Os Ministérios do Desenvolvimento, Indústria, Comércio e Serviços (MDIC), da Agricultura e o das Relações Exteriores informaram, em nota conjunta, que o governo brasileiro "tem agido de forma coordenada com o setor privado e seguirá atuando junto ao governo chinês tanto em nível bilateral quanto no âmbito da OMC", com vistas a mitigar o impacto da salvaguarda imposta à carne bovina do Brasil e de outros países exportadores da proteína.
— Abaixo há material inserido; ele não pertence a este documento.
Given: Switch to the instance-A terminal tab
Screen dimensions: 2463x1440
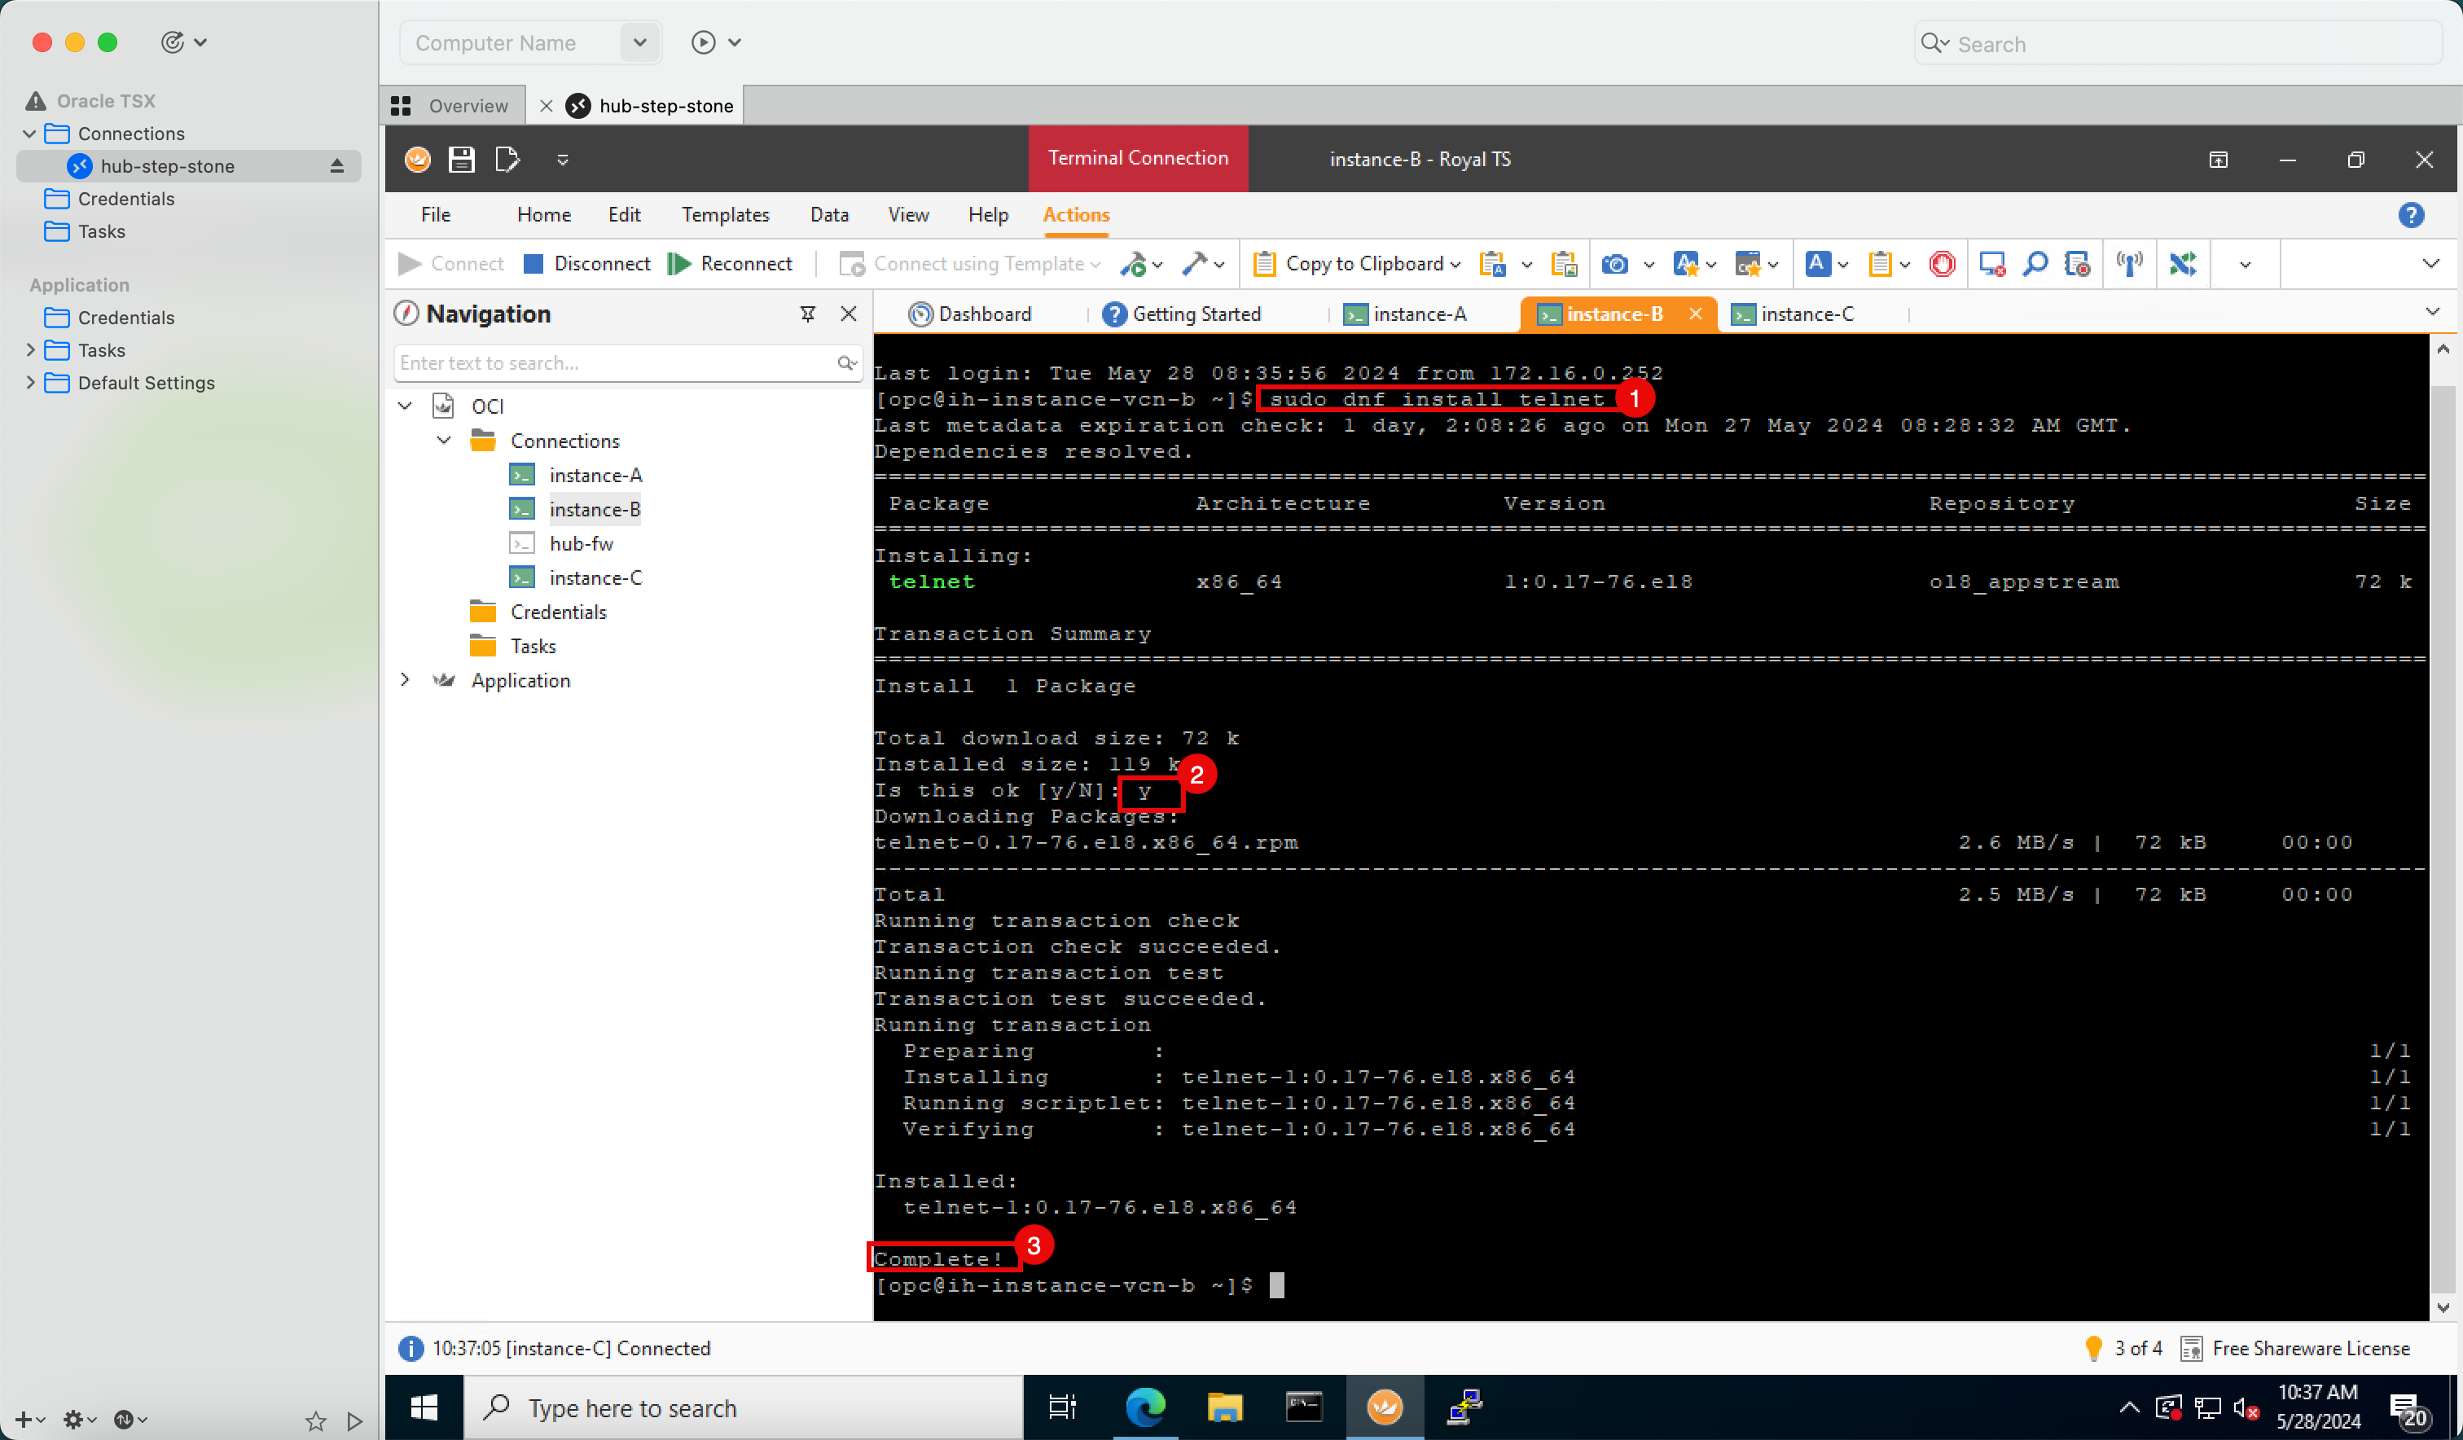Looking at the screenshot, I should 1421,314.
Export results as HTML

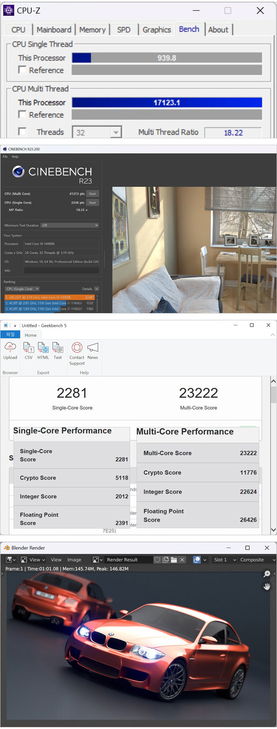pyautogui.click(x=43, y=348)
A nota diz, ainda, que o governo "acompanha o tema com atenção" e pretende "defender os interesses legítimos dos trabalhadores e produtores do setor".

Ainda conforme a nota, as medidas de salvaguarda "são instrumentos de defesa comercial previstos nos acordos da Organização Mundial do Comércio (OMC) utilizados principalmente para lidar com surtos de importação". "A medida não tem por objetivo combater práticas desleais de comércio e é aplicada às importações de todas as origens", esclarece.

As pastas ressaltam ainda que, ao longo dos últimos anos, o setor pecuário brasileiro "tem contribuído de maneira consistente e confiável para a segurança alimentar da China, com produtos sustentáveis e competitivos, submetidos a rigorosos controles sanitários".

A salvaguarda adotada pela China vale desde ontem, 1º, e tem duração prevista de três anos. No caso do Brasil, cria uma cota anual de 1,1 milhão de toneladas. As exportações que ultrapassarem esse volume pagarão sobretaxa de 55% - adicionada aos 12% já vigentes.